Dear Parishioners,
This weekend we begin the most solemn and sacred of weeks in the life of the Church: Holy Week. It will be the first Holy Week that we have been able to celebrate without restrictive constraint since 2019 so I look forward to seeing as many of you as are able to attend our Liturgies over the coming days. At the end of the week we celebrate Easter, which like Christmas is celebrated over eight days (an Octave). Hopefully this invitation will encourage those who are still hesitant about a full return to Mass to set aside one day during the week that will be their Easter Day and join us for Holy Mass.

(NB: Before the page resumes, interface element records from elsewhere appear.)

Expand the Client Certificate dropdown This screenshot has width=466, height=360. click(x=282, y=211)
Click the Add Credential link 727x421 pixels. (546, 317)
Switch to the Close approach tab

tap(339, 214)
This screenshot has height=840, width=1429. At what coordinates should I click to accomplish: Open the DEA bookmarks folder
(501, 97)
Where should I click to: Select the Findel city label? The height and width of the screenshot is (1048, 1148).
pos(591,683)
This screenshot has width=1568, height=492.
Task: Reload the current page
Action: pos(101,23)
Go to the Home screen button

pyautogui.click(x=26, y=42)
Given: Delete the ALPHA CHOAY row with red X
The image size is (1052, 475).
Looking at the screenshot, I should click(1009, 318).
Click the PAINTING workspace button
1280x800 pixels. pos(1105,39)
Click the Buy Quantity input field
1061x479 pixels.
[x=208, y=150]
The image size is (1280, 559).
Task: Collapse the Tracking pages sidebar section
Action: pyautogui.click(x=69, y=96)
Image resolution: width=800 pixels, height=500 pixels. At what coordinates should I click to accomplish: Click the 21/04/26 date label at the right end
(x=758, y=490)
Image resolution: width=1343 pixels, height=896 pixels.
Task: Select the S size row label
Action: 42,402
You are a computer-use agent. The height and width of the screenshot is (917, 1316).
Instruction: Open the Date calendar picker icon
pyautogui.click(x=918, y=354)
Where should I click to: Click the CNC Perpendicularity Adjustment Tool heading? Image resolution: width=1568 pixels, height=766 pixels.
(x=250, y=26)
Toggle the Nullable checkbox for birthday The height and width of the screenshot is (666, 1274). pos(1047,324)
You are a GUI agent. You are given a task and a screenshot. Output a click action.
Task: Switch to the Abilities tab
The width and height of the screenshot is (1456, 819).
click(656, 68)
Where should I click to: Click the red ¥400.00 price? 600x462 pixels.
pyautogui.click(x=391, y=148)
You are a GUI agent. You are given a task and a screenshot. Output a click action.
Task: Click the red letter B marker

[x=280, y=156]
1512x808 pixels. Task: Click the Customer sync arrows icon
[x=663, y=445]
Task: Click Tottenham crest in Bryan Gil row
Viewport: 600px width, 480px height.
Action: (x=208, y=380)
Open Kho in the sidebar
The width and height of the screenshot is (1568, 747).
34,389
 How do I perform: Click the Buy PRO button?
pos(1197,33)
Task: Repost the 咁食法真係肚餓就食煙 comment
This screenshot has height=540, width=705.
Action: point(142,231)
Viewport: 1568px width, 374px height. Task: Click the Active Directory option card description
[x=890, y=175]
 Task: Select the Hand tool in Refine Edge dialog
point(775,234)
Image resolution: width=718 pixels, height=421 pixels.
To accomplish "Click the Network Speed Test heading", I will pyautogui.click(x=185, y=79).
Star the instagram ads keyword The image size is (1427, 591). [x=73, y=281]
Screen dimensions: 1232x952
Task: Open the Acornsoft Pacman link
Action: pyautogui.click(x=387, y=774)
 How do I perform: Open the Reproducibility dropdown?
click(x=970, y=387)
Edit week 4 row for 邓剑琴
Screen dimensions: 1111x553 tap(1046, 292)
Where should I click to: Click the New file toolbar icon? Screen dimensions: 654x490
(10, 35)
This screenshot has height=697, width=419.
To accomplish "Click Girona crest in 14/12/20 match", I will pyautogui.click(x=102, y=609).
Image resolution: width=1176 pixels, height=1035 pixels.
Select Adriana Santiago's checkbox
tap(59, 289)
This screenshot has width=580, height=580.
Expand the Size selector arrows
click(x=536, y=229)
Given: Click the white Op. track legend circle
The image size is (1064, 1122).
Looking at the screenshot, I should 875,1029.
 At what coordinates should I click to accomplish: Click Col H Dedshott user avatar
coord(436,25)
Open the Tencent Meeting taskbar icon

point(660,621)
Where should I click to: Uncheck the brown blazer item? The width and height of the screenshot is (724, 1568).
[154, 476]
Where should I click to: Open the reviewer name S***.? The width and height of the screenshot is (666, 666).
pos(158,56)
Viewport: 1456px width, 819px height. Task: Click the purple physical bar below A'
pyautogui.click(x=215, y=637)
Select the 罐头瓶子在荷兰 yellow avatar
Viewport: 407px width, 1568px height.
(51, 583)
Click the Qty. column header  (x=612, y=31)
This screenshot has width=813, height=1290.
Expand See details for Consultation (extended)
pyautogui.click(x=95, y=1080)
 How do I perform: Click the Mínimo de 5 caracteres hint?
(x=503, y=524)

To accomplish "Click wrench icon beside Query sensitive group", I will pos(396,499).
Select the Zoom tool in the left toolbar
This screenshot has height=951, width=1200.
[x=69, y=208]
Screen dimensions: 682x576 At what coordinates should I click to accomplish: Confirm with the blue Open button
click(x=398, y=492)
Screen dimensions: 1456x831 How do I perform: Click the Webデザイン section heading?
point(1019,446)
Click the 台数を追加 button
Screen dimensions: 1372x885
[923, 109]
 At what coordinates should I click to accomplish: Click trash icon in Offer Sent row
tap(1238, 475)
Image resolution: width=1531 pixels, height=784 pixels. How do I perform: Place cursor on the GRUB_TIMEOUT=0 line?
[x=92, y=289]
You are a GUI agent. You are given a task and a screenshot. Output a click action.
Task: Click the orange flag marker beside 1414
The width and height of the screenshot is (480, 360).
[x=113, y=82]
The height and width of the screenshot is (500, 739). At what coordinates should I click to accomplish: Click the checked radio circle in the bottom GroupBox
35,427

On Thursday of this week, Holy Thursday we celebrate the gifting of the Eucharist to the Church by Christ himself. Our reception of Christ’s very Body and Blood in Holy Communion is food for both body and soul. It is something that is uniquely ours as Catholics, and – personally speaking – I could not live without. Yet many do ! Once more, as I have before, I ask that if you are keeping a distance between yourself and the Lord in Eucharistic Form you consider attending a weekday Mass … Christ in the Eucharist is waiting to welcome you to His banquet, the Mass. May next week’s Easter Octave be the spur for us all to become the longed-for Easter People !
Throughout these days may we be united in prayerful remembrance and affection, recalling the suffering of the people in Ukraine within our Liturgical commemorations of the events of the first Holy Week.